Why Snowflake? Understanding the Target
Snowflake is a data-rich environment holding an organization’s structured and semi-structured data sets for data storage, analysis, and processing. Many organizations use Snowflake because it’s faster, more flexible, and easier to use than other database offerings. It’s designed for the cloud as a self-managed service, ideal for digital transformation initiatives. That ease of use has resulted in the aggregation of vast amounts of sensitive data from multiple sources. Inevitably, these data stores attract cyber adversaries because that data is ideal for identity theft, ransomware, social engineering, and other malicious activities.
Beyond the data held in Snowflake databases, it also offers extensive data integration capabilities that make it easy to move data into and out of the cloud data platform. Snowflake also offers dozens of data integration tools and technologies (Amazon Data Firehose, Google Cloud, Informatica, Apache Kafka, and SAP to name just a few). Its ecosystem of technology partners delivers connectors that make it simple to integrate with popular applications, databases, and cloud platforms. This ecosystem is easy to use, but also increases the potential attack surface for malicious actors. Snowflake is also part of a larger IT stack. As such, it may not always get security team attention. In addition, attackers may target vulnerabilities in other parts of the IT stack to gain access to the troves of data Snowflake holds.

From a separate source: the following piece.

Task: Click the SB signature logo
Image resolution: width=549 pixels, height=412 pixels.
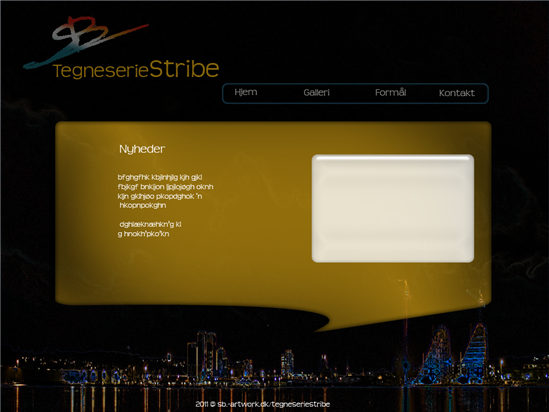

Modern Enterprises Are Data Dumping Grounds
As data continues to grow, organizations seek to find ways to use it, and Snowflake is integral to this use. Data pipelines automate many of the steps organizations had to take manually to transform and optimize those continuous data loads. The pipelines make it easy to move, analyze, use, and store data for future use; all of this is vital for business growth. However, data pipelines become, in effect, business-sanctioned Trojan horses. Lines of business use those pipelines to move customer data to warehouses for analysis without understanding how they may have created new attack paths for adversaries.
Data warehouses are also collaborative; businesses grant wide access to their employees to analyze and use that data, further increasing the data attack surface because it’s so easy to move, copy, and share. Unfortunately, most employees often do not have the same security awareness training or accountability as a database administrator. Nevertheless, their accounts have access to massive amounts of sensitive data. What organizations must understand is that, fundamentally, data itself has no rules unless your organization puts protections in place to secure that data as it grows, moves, and changes.
Reduce the Data Risk Surface
Attackers have already shown that they can access sensitive data using Snowflake accounts; in response, organizations must now act to reduce the data risk surface. They can do this in a few key ways: by minimizing data access, eliminating stale data, and hardening the data they have.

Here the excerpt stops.